Step 2 is calibrating the red zone sensor on a screen y0, i.e., the underhead sensor, which points just over the edge of the desk towards the user’s torso. As this sensor points to either the chest (when seated) or the lower torso (when standing), it is expected to be the least variable with respect to Algorithm 1. The user may twist the sensor direction until the final location of the red shape is satisfactory.
- iii.
Step 3 is calibrating the blue zone sensor on the next screen, y1, which is the overhead sensor pointing just over the user’s head (when seated) or the user’s chest (when standing). The user may twist this sensor while keeping the red one static.
- iv.
Step 4 validates the two tasks being tracked—sitting and standing—based on the differential of the two sensor values. This involves repeated standing and seating and making sure the shapes move correctly as per the instructions.
Due to the nature of the sensor device, the underhead red sensor is less erratic; therefore, it is calibrated first to ensure it remains within the red zone (as shown in Algorithm 1). Following this, there is another step where the overhead blue sensor is calibrated by moving it between the blue and red zones, depending on the action being tracked:
- (a)
Both boxes overlap in the red zone, indicating a standing position.
- (b)
The red box remains in the red zone, and the blue rectangle remains in the blue zone, indicating a sitting position.
The size of the zones is chosen to depict the expected movement of their shapes—the red zone is smaller to visually give the impression that the red shape is expected to move much less than the blue one. The software interface is shown in
Figure 7.
The screens also had a written information section asking the user to perform the desired actions. A separate visual depiction section showed the expected outcome of the shapes’ movement and their final resting places for proper calibration.
This software was written in Java and used serial communication to retrieve real-time data from the Arduino Nano. It also uses in-built graphics commands to move the shapes vertically according to the reading from the distance sensor. The software is capable of recording the time series when being used, and we used these data for post analysis with deep learning.
4.2. The Trials
The trials consisted of an initial survey for each individual, followed by participants independently constructing the device with the given kit, configuring it personally, and setting it up.
4.2.1. Surveys
Data in this study were collected primarily through questionnaires administered to participants at specific points during the study. The first survey consisted of a total of 16 agreement statements, measured using a 5-point Likert scale, and three free-text questions. The questions were grouped according to specific themes identified a priori. This survey was given to participants to complete immediately after the assembly and installation of the motion sensor device. The second survey consisted of 13 agreement statements measured on a 5-point Likert scale and 3 free-text questions. This survey was given to participants to complete after five days of using the motion sensor device. The survey questions were an adaptation of the technology assistance model [
43,
44], which has been used and adapted over the years to evaluate the perceived ease of use and usefulness of devices.
4.2.2. Observations
In addition to the surveys, participants were observed, and notes were taken on the behaviors shown in response to the testing process. These notes will be discussed after the descriptive statistics in the results section. In design research, observation serves as a valuable tool that can reveal insights participants may be unaware of. Participants may struggle with a particular aspect or misinterpret an instruction. By having a designer observe these behaviors, they can identify the causes of the mistakes and determine what changes need to be made to the design to prevent them from happening.
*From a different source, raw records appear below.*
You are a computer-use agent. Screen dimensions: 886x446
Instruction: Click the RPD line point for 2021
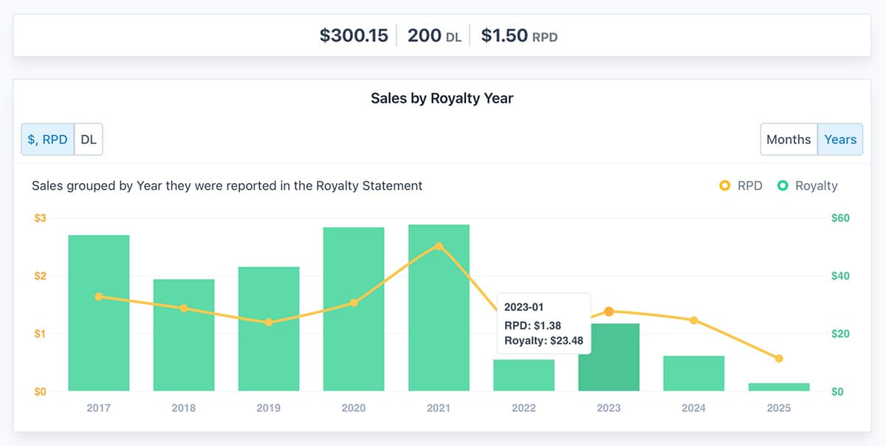point(439,246)
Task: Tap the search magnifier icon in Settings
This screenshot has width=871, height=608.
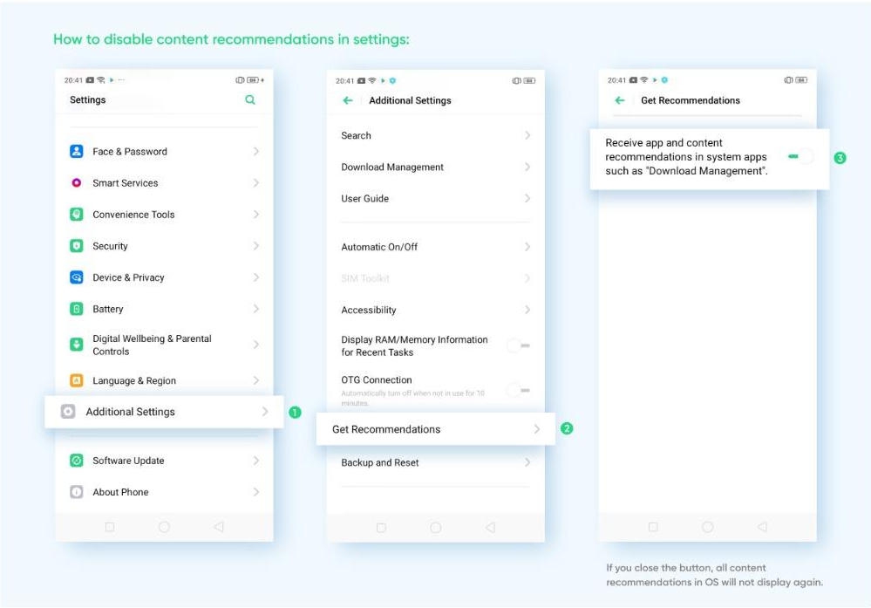Action: click(250, 100)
These data will be organized into categories based on ease of use, user attitude towards the product, prior knowledge and experience, product performance, behavioral intention, and circular design principles.
4.2.3. Procedures
The pilot testing of the device development revealed several issues with the procedure, including folding problems, orientation issues with the instructions, and an unclear user interface, which made task completion too difficult for participants. As such, adjustments were made to ensure that participants could complete the assembly and installation as intended. For example, pilot testing of the assembly process revealed that, as currently designed, the internal folded component of the device was too complex for a beginner to fold. As such, this component would be given to participants pre-folded. This decision enabled the testing to proceed on schedule without necessitating a redesign of the internal component within the study timeframe.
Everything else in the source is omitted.